Now then, onto Pros...
Pros:
Well, let's see... there're a lot of high-quality Minecraft skins on the website, all of the skins on the website are completely free to download, you can download and/or upload as many skins as you want, the entire website has a simplified design but it's very user-friendly, the site's community seems pretty friendly whenever they're not ignoring each other completely, and, my personal favourite, there aren't any features locked behind a paywall. I'm sure you've seen 'em before: the websites with "Premium" accounts, where they lock half of the site's features and blatantly restrict what you can do behind a monthly paywall (it's NEVER a one-off payment). DeviantART and LiveJournal are two examples (IIRC). Luckily, Skindex isn't one of them.
All of these Pro's are pretty self-explanatory I think, so I won't go into depth with 'em. Howeer, there is one feature I would call a... Pron? Cro? It's the ability for any user to edit the skin(s) you upload and upload it themselves. I've never done it, so I don't know if there's a "Originally Made By____" somewhere to prevent the user from claiming it as their own, but yeah, it feels... dangerous. On one hand, it allows you to fix an error for somebody, make it look better, and generally help them improve it. On another hand, however, people could easily claim it as their own since there doesn't appear to be a "Date Uploaded" anywhere, or they could edit it slightly and claim the "new" one as your own without giving you any credit for 90% of the work.
Don't let the aforementioned feature scare you away, though, this is mostly hypothetical. I've seen friends editing each others' skins, people asking prior to doing it, people blatantly telling people in the description NOT to edit their skin(s), and the complete opposite (people encouraging others to edit theirs). So, if there's been skin robbery occurring on the website, I haven't seen it yet.

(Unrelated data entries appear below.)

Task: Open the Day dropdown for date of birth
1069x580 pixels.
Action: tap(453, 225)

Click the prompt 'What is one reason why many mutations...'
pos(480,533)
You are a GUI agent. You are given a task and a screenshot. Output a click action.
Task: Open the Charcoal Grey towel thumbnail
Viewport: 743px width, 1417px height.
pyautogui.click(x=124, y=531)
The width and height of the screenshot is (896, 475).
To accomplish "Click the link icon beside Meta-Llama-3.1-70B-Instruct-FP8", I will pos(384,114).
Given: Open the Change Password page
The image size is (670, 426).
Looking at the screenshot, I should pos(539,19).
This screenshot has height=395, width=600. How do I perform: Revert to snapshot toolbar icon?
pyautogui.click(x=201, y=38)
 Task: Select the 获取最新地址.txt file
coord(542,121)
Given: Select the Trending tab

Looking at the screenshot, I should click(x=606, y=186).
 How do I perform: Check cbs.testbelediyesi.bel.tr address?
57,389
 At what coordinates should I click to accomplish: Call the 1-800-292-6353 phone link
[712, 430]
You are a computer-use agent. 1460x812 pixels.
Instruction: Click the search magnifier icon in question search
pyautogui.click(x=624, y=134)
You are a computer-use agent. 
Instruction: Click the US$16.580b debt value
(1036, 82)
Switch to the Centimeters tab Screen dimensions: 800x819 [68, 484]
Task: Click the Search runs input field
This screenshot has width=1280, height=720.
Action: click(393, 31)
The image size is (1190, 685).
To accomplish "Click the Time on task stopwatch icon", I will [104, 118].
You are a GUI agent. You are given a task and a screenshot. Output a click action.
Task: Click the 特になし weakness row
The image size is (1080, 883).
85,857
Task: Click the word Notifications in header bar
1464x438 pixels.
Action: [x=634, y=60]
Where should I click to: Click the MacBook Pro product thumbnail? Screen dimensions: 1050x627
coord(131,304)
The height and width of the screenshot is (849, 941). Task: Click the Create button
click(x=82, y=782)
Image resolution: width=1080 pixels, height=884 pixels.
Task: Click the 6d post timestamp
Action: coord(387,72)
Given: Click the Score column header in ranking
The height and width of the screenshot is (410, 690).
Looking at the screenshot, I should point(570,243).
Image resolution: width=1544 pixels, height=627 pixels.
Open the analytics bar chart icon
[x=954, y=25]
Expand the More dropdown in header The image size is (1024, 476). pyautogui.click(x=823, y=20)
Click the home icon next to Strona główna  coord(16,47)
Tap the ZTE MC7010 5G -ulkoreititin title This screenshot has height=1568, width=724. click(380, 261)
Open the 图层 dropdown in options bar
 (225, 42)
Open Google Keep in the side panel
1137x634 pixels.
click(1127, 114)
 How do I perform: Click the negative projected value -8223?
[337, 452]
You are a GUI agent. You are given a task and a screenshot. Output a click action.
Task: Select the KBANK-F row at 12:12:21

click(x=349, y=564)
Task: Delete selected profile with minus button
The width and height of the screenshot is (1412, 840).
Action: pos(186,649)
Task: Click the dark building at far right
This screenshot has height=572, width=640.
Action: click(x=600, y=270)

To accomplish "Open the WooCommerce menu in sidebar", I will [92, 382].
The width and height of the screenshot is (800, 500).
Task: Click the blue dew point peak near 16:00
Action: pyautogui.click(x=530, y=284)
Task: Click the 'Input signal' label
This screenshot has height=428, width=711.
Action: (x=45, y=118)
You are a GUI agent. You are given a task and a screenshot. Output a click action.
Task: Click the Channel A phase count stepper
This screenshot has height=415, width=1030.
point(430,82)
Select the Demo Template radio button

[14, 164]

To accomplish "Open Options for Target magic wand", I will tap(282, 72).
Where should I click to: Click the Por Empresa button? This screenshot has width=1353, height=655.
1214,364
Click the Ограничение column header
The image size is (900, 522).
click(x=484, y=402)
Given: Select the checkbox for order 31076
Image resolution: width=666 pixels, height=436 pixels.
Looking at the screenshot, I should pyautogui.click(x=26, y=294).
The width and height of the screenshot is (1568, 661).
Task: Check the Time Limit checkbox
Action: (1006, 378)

I'm giving four stars instead of five because of the Skin Editor that is in DIRE need of improvement; if that's fixed, then I might change it to five, but otherwise, the site's pretty cool. I may (or may not) review Planet Minecraft, a more popular MC skin website that also hosts mods for the game, later, but until then, just thought I'd give the Skindex a fair review. They deserve it. Thanks for reading!